Saved data entries
+ + + + +

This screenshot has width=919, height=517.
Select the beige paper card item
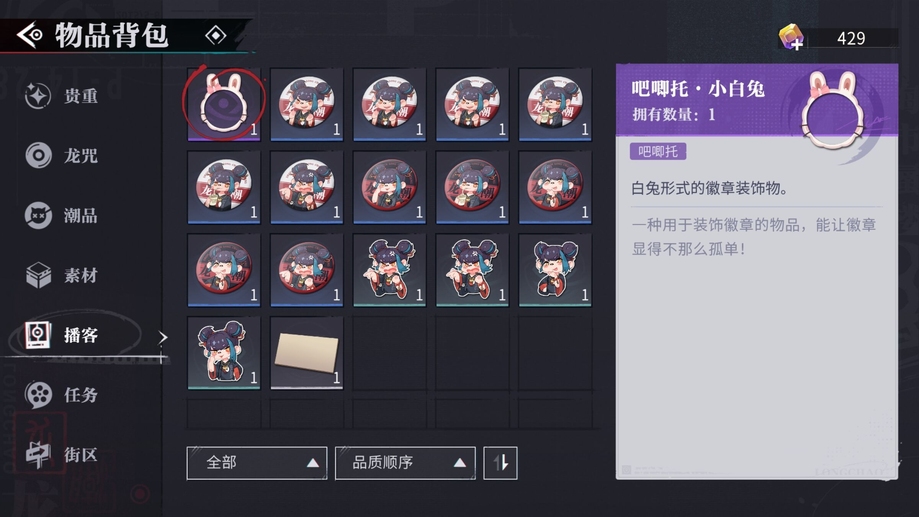pos(307,353)
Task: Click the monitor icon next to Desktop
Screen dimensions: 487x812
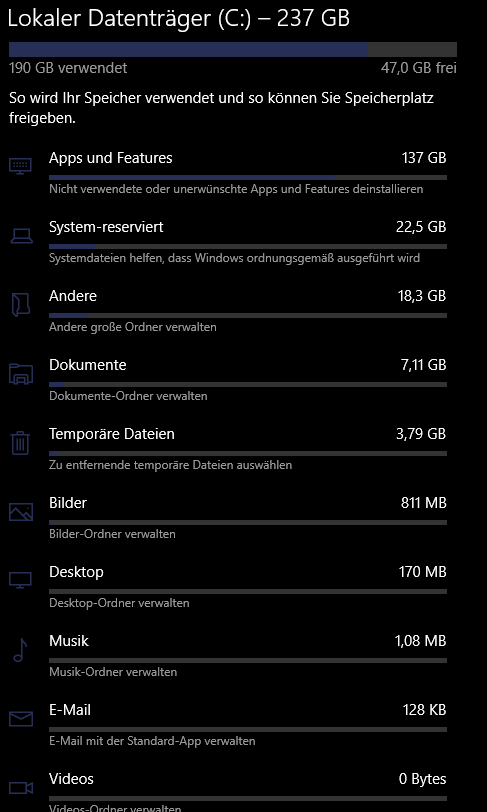Action: (20, 581)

+ + + + +

**Task objective:** Drop every picture and repeat the rest of the entries exactly.

**Output for this task:**
This screenshot has width=919, height=517.
Select the beige paper card item
pos(307,353)
Task: Click the monitor icon next to Desktop
Screen dimensions: 487x812
Action: (20, 581)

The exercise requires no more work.